# Exercise 1
Decide whether each statement agrees with the album review of Such Ferocious Beauty, answering yes or no and quoting the deciding words: (a) the album was written in 2021; (b) Alan Anton plays drums; (c) Cowboy Junkies are described as a Canadian quartet.
# Exercise 2
Continue the album review of Such Ferocious Beauty from the point where it stops.

ALBUM REVIEW: Cowboy Junkies Break New Ground with ‘Such Ferocious Beauty’
Written in 2021 during the COVID epoch, while the Timmins family was navigating their father’s worsening dementia, Such Ferocious Beauty unflinchingly addresses impermanence and the ways we strive to find meaning and connection. While Cowboy Junkies draw from the bluesy Americana of their early work (The Trinity Session, The Caution Horses) as well as from the elegiac tones of recent albums (All That Reckoning, Ghosts), Such Ferocious Beauty also spotlights the Canadian quartet breaking new ground.
Margo Timmins’ vocals are more empathically vulnerable and emotionally versatile than ever. Michael Timmins’ guitar parts move seamlessly between conventional rhythms and leads and more darkly ambient voicings. Alan Anton on bass and Peter Timmins on drums seem unprecedentedly attuned, forging understated yet ambitious rhythms. In this way, Such Ferocious Beauty unfurls as a pitch-perfect sequence and late-career classic.

(Items from a data source)
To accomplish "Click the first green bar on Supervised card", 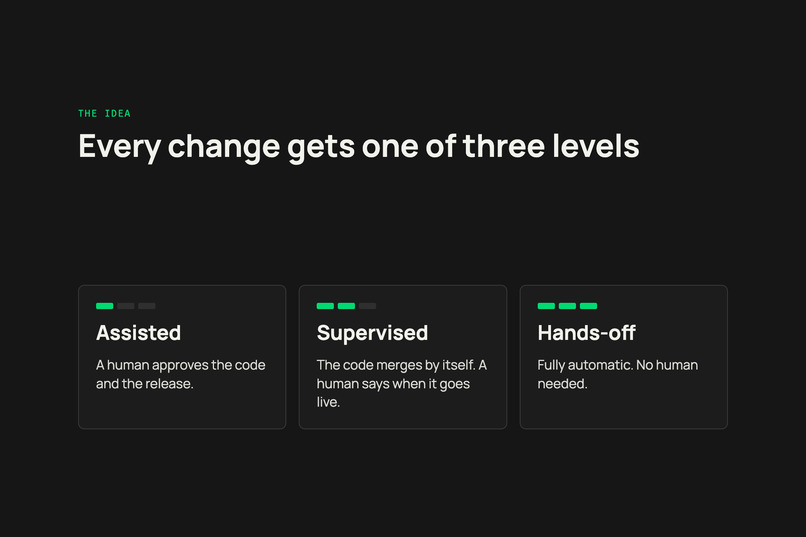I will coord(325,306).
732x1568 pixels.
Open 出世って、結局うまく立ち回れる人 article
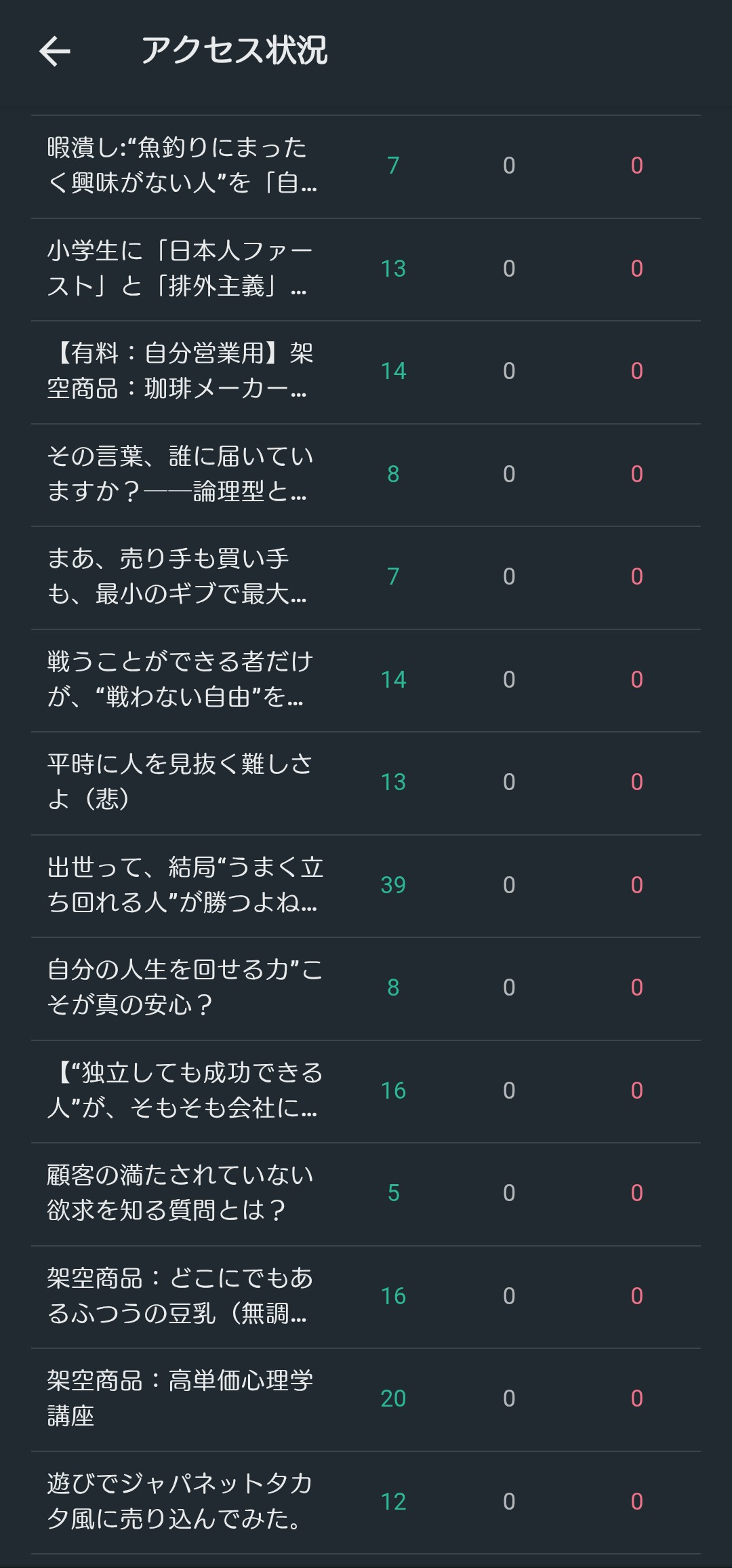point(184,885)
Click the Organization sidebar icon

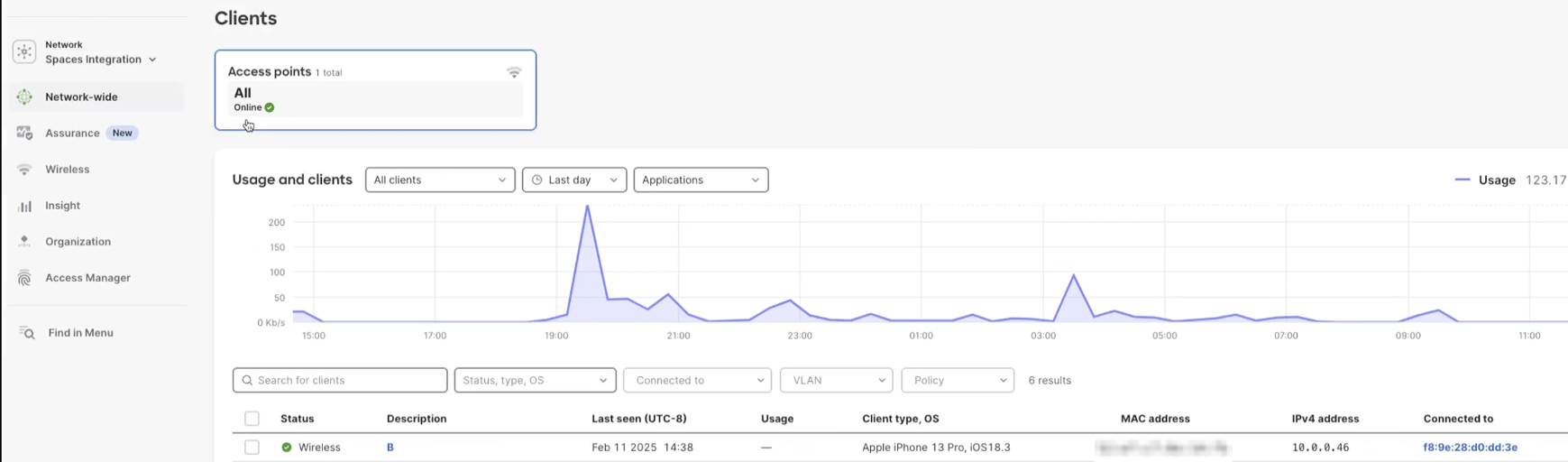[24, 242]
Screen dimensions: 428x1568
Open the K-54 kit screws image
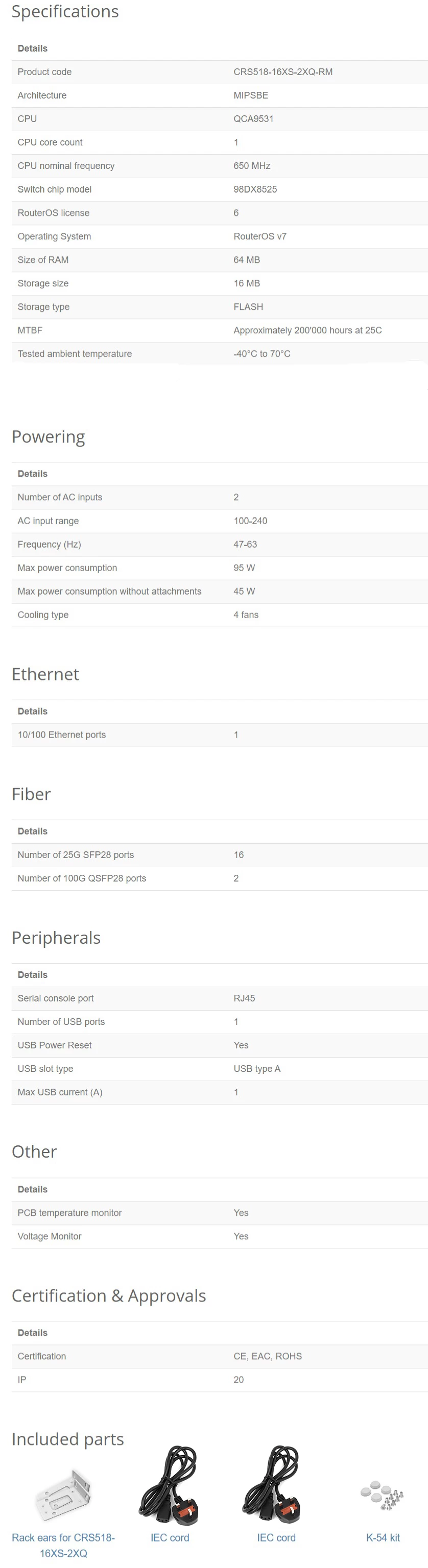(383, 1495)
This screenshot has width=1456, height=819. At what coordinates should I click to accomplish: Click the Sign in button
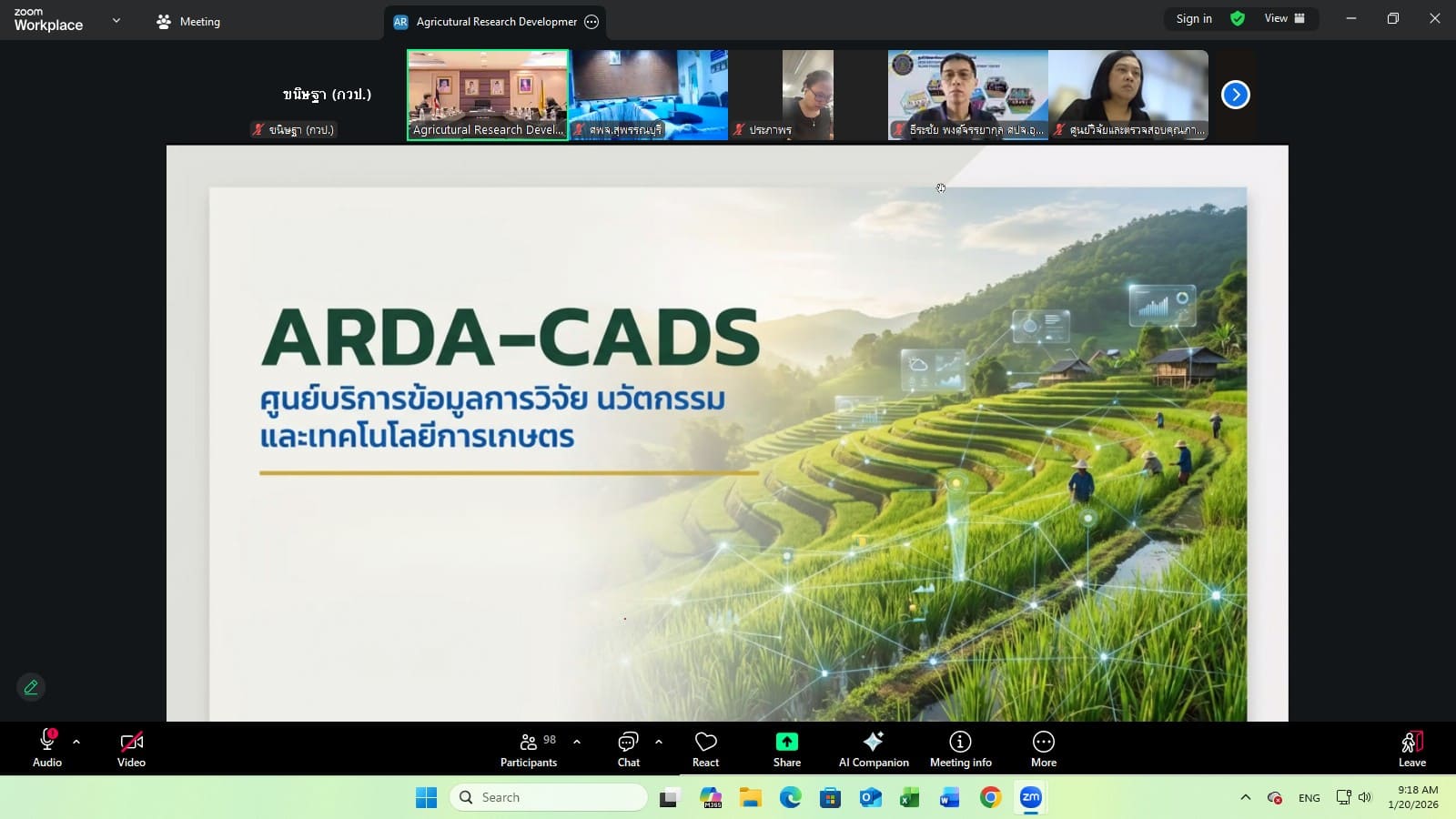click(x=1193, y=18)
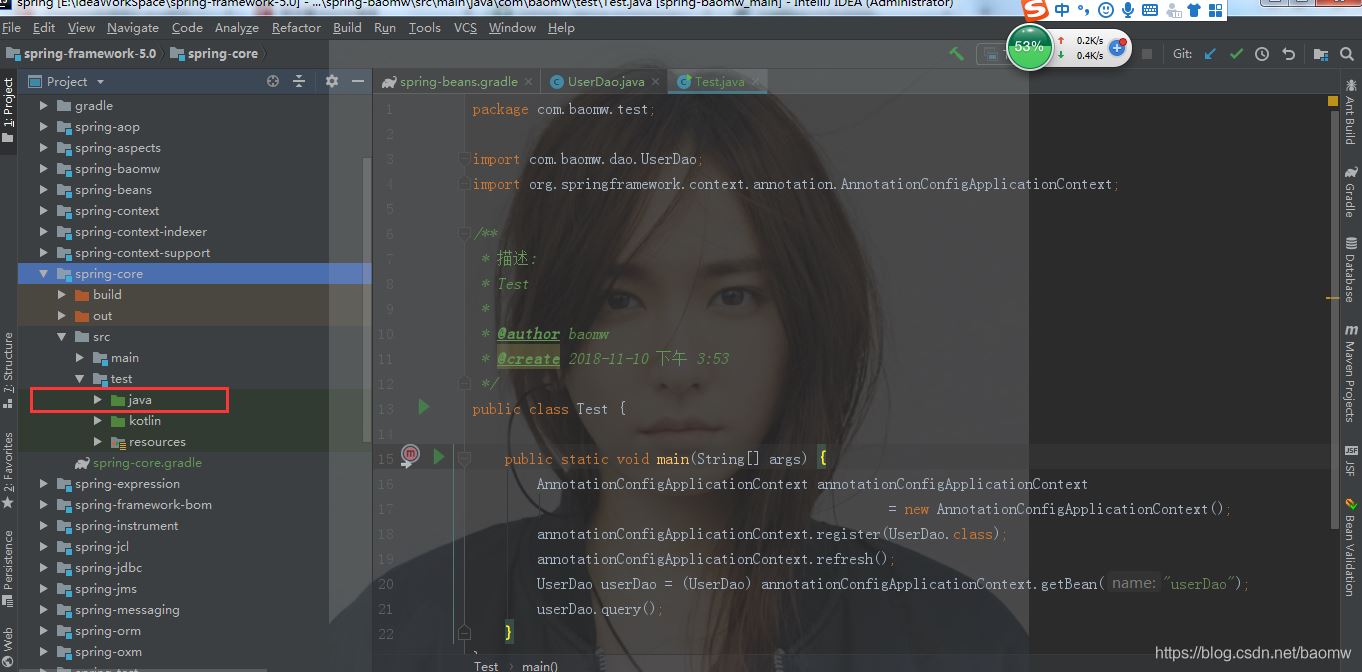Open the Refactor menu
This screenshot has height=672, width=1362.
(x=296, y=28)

# Answer space 1
(a) Yes: "Written in 2021 during the COVID epoch"
(b) No: "Alan Anton on bass and Peter Timmins on drums"
(c) Yes: "the Canadian quartet"

# Answer space 2
On opener “What I Lost,” Margo proclaims, “I woke up this morning / didn’t know who I was,” addressing the profound instability that perhaps accompanies the loss of memory, a likely reference to what the Timmins’ father may have endured. Throughout the piece, Margo’s riveting confessions are complemented by Michael’s drone-y guitar part reminiscent of early Wilco or a Sunn O))) track.
“Watching the water rise / should I follow it down to where the river meets the sea?” Margo provocatively asks on “Flood,” employing “rising water” as a symbol for the ineluctability of change, death, oblivion. The song, and album as a whole, is decidedly plaintive, though the band adeptly sidesteps fatalism, instead expressing adrenalized grief and engaging in philosophic inquiry.
On “Hard to Build, Easy to Break,” Margo’s melody is buoyed by Anton’s jazzy bass part. While she addresses the fleeting nature of things, and how destruction invariably happens more quickly than creation, she speaks to the value of non-clinging and equanimity, recommending that we “hold it not so tight.”
“Jesus is coming ready or not,” Margo declares on “Hell Is Real,” anchored by an acoustic guitar. The song unfolds as an alternate portrait of Christ and how he might function as a prophet in the current age. While the lyrics and sound conjure a contemporary dystopia, the vibe is biblical, Genesis meets Revelation.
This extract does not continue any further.